### Your task
Could you find every line in the entries below that holds the word "arrow" and copy it?

── Input ──

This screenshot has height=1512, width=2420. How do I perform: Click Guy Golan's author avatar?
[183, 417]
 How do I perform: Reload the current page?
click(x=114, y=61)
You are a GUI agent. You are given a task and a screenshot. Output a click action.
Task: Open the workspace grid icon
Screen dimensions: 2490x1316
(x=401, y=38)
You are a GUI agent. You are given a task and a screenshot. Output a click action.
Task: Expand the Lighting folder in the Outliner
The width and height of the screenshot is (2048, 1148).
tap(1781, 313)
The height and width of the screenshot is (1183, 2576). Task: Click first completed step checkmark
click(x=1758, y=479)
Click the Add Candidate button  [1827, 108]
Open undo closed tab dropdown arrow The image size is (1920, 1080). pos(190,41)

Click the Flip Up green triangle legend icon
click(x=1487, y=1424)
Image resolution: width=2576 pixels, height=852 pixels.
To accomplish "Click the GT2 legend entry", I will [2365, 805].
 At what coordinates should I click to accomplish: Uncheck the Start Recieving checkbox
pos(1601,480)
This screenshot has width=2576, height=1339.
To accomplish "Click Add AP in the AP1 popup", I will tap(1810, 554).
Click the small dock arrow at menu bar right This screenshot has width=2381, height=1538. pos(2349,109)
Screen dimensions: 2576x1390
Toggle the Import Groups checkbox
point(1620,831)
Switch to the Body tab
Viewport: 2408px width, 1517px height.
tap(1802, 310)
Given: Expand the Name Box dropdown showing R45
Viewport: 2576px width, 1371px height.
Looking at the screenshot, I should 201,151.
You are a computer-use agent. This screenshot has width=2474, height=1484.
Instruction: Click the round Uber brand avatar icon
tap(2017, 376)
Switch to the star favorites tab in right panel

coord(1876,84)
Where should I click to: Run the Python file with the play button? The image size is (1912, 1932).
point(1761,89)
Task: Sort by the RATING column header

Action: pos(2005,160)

───

### Exercise response
Open undo closed tab dropdown arrow The image size is (1920, 1080). pos(190,41)
Click the small dock arrow at menu bar right This screenshot has width=2381, height=1538. pos(2349,109)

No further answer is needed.